To be done
Please put every line of the data below into a Markdown table with the columns No. and Text, numbering each row and leaving out blank lines.

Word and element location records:
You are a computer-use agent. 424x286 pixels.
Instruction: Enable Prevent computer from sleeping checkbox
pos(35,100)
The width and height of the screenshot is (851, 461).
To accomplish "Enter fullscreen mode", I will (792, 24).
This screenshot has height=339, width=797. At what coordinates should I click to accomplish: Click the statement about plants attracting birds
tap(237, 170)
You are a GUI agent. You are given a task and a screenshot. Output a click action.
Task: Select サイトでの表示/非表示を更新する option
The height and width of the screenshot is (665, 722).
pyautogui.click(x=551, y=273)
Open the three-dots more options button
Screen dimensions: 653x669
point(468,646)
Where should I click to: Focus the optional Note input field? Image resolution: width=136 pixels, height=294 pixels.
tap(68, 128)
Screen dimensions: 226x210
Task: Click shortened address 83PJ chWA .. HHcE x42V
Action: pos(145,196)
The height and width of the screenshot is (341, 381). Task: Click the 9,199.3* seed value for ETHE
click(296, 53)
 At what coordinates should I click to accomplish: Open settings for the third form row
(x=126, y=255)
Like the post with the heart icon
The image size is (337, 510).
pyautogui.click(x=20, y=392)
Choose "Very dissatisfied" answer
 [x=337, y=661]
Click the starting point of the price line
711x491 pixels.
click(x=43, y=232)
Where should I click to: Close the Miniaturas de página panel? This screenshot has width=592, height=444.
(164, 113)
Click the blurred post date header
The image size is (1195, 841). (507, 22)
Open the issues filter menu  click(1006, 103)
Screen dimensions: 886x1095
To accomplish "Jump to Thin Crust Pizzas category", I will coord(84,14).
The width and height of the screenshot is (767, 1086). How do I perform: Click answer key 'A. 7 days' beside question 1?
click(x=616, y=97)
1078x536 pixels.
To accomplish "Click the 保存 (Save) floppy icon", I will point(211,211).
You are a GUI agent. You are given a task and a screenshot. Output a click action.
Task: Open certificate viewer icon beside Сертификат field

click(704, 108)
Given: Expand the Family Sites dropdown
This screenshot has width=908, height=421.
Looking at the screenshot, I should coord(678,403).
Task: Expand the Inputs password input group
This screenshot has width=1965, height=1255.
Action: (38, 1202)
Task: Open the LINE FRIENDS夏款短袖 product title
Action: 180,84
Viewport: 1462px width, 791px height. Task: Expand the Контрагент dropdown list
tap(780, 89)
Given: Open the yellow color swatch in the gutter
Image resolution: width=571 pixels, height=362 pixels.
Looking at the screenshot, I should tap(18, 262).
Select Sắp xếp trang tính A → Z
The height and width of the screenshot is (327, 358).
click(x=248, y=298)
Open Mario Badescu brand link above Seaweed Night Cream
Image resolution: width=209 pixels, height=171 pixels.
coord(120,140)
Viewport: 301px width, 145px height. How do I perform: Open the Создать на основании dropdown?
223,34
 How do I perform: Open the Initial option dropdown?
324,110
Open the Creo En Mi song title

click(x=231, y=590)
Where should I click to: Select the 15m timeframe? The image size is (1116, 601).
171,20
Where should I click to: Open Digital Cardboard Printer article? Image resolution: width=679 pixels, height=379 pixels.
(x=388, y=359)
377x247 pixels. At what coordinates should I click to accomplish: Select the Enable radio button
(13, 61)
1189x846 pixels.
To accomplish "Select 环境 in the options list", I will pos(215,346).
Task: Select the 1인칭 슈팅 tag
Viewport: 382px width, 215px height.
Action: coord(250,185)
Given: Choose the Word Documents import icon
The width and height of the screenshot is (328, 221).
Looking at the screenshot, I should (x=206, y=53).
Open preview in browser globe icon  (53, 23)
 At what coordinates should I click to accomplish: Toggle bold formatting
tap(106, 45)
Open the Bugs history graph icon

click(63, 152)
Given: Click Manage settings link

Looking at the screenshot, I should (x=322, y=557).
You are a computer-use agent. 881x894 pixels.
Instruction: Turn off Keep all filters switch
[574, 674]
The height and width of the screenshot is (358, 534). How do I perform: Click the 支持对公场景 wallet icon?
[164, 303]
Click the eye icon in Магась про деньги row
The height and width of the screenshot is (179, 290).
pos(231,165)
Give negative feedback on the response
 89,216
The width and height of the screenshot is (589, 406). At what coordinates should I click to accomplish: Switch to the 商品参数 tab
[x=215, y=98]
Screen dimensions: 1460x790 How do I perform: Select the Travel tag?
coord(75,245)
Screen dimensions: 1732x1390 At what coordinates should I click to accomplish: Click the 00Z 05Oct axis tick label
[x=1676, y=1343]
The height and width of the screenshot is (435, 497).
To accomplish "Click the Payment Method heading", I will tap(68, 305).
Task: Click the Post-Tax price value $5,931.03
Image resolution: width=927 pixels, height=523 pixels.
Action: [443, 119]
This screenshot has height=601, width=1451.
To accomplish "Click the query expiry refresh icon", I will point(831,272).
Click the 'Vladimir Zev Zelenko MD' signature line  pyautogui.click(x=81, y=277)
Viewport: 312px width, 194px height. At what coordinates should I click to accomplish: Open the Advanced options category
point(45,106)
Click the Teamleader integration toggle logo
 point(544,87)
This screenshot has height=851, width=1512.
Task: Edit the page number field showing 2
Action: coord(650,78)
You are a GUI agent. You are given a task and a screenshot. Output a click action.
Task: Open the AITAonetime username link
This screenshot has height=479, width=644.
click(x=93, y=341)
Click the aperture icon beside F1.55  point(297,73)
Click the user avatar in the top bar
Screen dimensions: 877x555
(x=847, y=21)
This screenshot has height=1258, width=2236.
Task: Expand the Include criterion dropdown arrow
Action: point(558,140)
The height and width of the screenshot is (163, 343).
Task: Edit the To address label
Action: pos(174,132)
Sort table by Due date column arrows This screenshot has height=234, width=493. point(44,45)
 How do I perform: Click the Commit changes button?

Task response
| No. | Text |
|---|---|
| 1 | You are a computer-use agent. 424x286 pixels. |
| 2 | Instruction: Enable Prevent computer from sleeping checkbox |
| 3 | pos(35,100) |
| 4 | The width and height of the screenshot is (851, 461). |
| 5 | To accomplish "Enter fullscreen mode", I will (792, 24). |
| 6 | This screenshot has height=339, width=797. At what coordinates should I click to accomplish: Click the statement about plants attracting birds |
| 7 | tap(237, 170) |
| 8 | You are a GUI agent. You are given a task and a screenshot. Output a click action. |
| 9 | Task: Select サイトでの表示/非表示を更新する option |
| 10 | The height and width of the screenshot is (665, 722). |
| 11 | pyautogui.click(x=551, y=273) |
| 12 | Open the three-dots more options button |
| 13 | Screen dimensions: 653x669 |
| 14 | point(468,646) |
| 15 | Where should I click to: Focus the optional Note input field? Image resolution: width=136 pixels, height=294 pixels. |
| 16 | tap(68, 128) |
| 17 | Screen dimensions: 226x210 |
| 18 | Task: Click shortened address 83PJ chWA .. HHcE x42V |
| 19 | Action: pos(145,196) |
| 20 | The height and width of the screenshot is (341, 381). Task: Click the 9,199.3* seed value for ETHE |
| 21 | click(296, 53) |
| 22 |  At what coordinates should I click to accomplish: Open settings for the third form row |
| 23 | (x=126, y=255) |
| 24 | Like the post with the heart icon |
| 25 | The image size is (337, 510). |
| 26 | pyautogui.click(x=20, y=392) |
| 27 | Choose "Very dissatisfied" answer |
| 28 |  [x=337, y=661] |
| 29 | Click the starting point of the price line |
| 30 | 711x491 pixels. |
| 31 | click(x=43, y=232) |
| 32 | Where should I click to: Close the Miniaturas de página panel? This screenshot has width=592, height=444. |
| 33 | (164, 113) |
| 34 | Click the blurred post date header |
| 35 | The image size is (1195, 841). (507, 22) |
| 36 | Open the issues filter menu  click(1006, 103) |
| 37 | Screen dimensions: 886x1095 |
| 38 | To accomplish "Jump to Thin Crust Pizzas category", I will coord(84,14). |
| 39 | The width and height of the screenshot is (767, 1086). How do I perform: Click answer key 'A. 7 days' beside question 1? |
| 40 | click(x=616, y=97) |
| 41 | 1078x536 pixels. |
| 42 | To accomplish "Click the 保存 (Save) floppy icon", I will point(211,211). |
| 43 | You are a GUI agent. You are given a task and a screenshot. Output a click action. |
| 44 | Task: Open certificate viewer icon beside Сертификат field |
| 45 | click(704, 108) |
| 46 | Given: Expand the Family Sites dropdown |
| 47 | This screenshot has width=908, height=421. |
| 48 | Looking at the screenshot, I should coord(678,403). |
| 49 | Task: Expand the Inputs password input group |
| 50 | This screenshot has width=1965, height=1255. |
| 51 | Action: (38, 1202) |
| 52 | Task: Open the LINE FRIENDS夏款短袖 product title |
| 53 | Action: 180,84 |
| 54 | Viewport: 1462px width, 791px height. Task: Expand the Контрагент dropdown list |
| 55 | tap(780, 89) |
| 56 | Given: Open the yellow color swatch in the gutter |
| 57 | Image resolution: width=571 pixels, height=362 pixels. |
| 58 | Looking at the screenshot, I should tap(18, 262). |
| 59 | Select Sắp xếp trang tính A → Z |
| 60 | The height and width of the screenshot is (327, 358). |
| 61 | click(x=248, y=298) |
| 62 | Open Mario Badescu brand link above Seaweed Night Cream |
| 63 | Image resolution: width=209 pixels, height=171 pixels. |
| 64 | coord(120,140) |
| 65 | Viewport: 301px width, 145px height. How do I perform: Open the Создать на основании dropdown? |
| 66 | 223,34 |
| 67 |  How do I perform: Open the Initial option dropdown? |
| 68 | 324,110 |
| 69 | Open the Creo En Mi song title |
| 70 | click(x=231, y=590) |
| 71 | Where should I click to: Select the 15m timeframe? The image size is (1116, 601). |
| 72 | 171,20 |
| 73 | Where should I click to: Open Digital Cardboard Printer article? Image resolution: width=679 pixels, height=379 pixels. |
| 74 | (x=388, y=359) |
| 75 | 377x247 pixels. At what coordinates should I click to accomplish: Select the Enable radio button |
| 76 | (13, 61) |
| 77 | 1189x846 pixels. |
| 78 | To accomplish "Select 环境 in the options list", I will pos(215,346). |
| 79 | Task: Select the 1인칭 슈팅 tag |
| 80 | Viewport: 382px width, 215px height. |
| 81 | Action: coord(250,185) |
| 82 | Given: Choose the Word Documents import icon |
| 83 | The width and height of the screenshot is (328, 221). |
| 84 | Looking at the screenshot, I should (x=206, y=53). |
| 85 | Open preview in browser globe icon  (53, 23) |
| 86 |  At what coordinates should I click to accomplish: Toggle bold formatting |
| 87 | tap(106, 45) |
| 88 | Open the Bugs history graph icon |
| 89 | click(63, 152) |
| 90 | Given: Click Manage settings link |
| 91 | Looking at the screenshot, I should (x=322, y=557). |
| 92 | You are a computer-use agent. 881x894 pixels. |
| 93 | Instruction: Turn off Keep all filters switch |
| 94 | [574, 674] |
| 95 | The height and width of the screenshot is (358, 534). How do I perform: Click the 支持对公场景 wallet icon? |
| 96 | [164, 303] |
| 97 | Click the eye icon in Магась про деньги row |
| 98 | The height and width of the screenshot is (179, 290). |
| 99 | pos(231,165) |
| 100 | Give negative feedback on the response |
| 101 |  89,216 |
| 102 | The width and height of the screenshot is (589, 406). At what coordinates should I click to accomplish: Switch to the 商品参数 tab |
| 103 | [x=215, y=98] |
| 104 | Screen dimensions: 1460x790 How do I perform: Select the Travel tag? |
| 105 | coord(75,245) |
| 106 | Screen dimensions: 1732x1390 At what coordinates should I click to accomplish: Click the 00Z 05Oct axis tick label |
| 107 | [x=1676, y=1343] |
| 108 | The height and width of the screenshot is (435, 497). |
| 109 | To accomplish "Click the Payment Method heading", I will tap(68, 305). |
| 110 | Task: Click the Post-Tax price value $5,931.03 |
| 111 | Image resolution: width=927 pixels, height=523 pixels. |
| 112 | Action: [443, 119] |
| 113 | This screenshot has height=601, width=1451. |
| 114 | To accomplish "Click the query expiry refresh icon", I will point(831,272). |
| 115 | Click the 'Vladimir Zev Zelenko MD' signature line  pyautogui.click(x=81, y=277) |
| 116 | Viewport: 312px width, 194px height. At what coordinates should I click to accomplish: Open the Advanced options category |
| 117 | point(45,106) |
| 118 | Click the Teamleader integration toggle logo |
| 119 |  point(544,87) |
| 120 | This screenshot has height=851, width=1512. |
| 121 | Task: Edit the page number field showing 2 |
| 122 | Action: coord(650,78) |
| 123 | You are a GUI agent. You are given a task and a screenshot. Output a click action. |
| 124 | Task: Open the AITAonetime username link |
| 125 | This screenshot has height=479, width=644. |
| 126 | click(x=93, y=341) |
| 127 | Click the aperture icon beside F1.55  point(297,73) |
| 128 | Click the user avatar in the top bar |
| 129 | Screen dimensions: 877x555 |
| 130 | (x=847, y=21) |
| 131 | This screenshot has height=1258, width=2236. |
| 132 | Task: Expand the Include criterion dropdown arrow |
| 133 | Action: point(558,140) |
| 134 | The height and width of the screenshot is (163, 343). |
| 135 | Task: Edit the To address label |
| 136 | Action: pos(174,132) |
| 137 | Sort table by Due date column arrows This screenshot has height=234, width=493. point(44,45) |
| 138 |  How do I perform: Click the Commit changes button? |